Specification of model[edit]

The results are assumed to be binomially distributed.^[1] They are often fitted as a generalised linear model where the predicted values μ are the probabilities that any individual event will result in a success. The likelihood of the predictions is then given by

L(\boldsymbol{\mu}\mid Y)=\prod_{i=1}^n \left ( 1_{y_i=1}(\mu_i) + 1_{y_i=0} (1-\mu_i) \right ), \,\!

where 1_A is the indicator function which takes on the value one when the event A occurs, and zero otherwise: in this formulation, for any given observation y_i, only one of the two terms inside the product contributes, according to whether y_i=0 or 1. The likelihood function is more fully specified by defining the formal parametersμ_i as parameterised functions of the explanatory variables: this defines the likelihood in terms of a much reduced number of parameters. Fitting of the model is usually achieved by employing the method of maximum likelihood to determine these parameters. In practice, the use of a formulation as a generalised linear model allows advantage to be taken of certain algorithmic ideas which are applicable across the whole class of more general models but which do not apply to all maximum likelihood problems.

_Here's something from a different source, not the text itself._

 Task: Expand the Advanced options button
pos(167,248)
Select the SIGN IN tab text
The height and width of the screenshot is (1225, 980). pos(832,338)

Models used in binomial regression can often be extended to multinomial data.

There are many methods of generating the values of μ in systematic ways that allow for interpretation of the model; they are discussed below.

Link functions[edit]

There is a requirement that the modelling linking the probabilities μ to the explanatory variables should be of a form which only produces values in the range 0 to 1. Many models can be fitted into the form

\boldsymbol{\mu} = g(\boldsymbol{\eta}) \, .

Here η is an intermediate variable representing a linear combination, containing the regression parameters, of the explanatory variables. The function g is thecumulative distribution function (cdf) of some probability distribution. Usually this probability distribution has a range from minus infinity to plus infinity so that any finite value of η is transformed by the function g to a value inside the range 0 to 1.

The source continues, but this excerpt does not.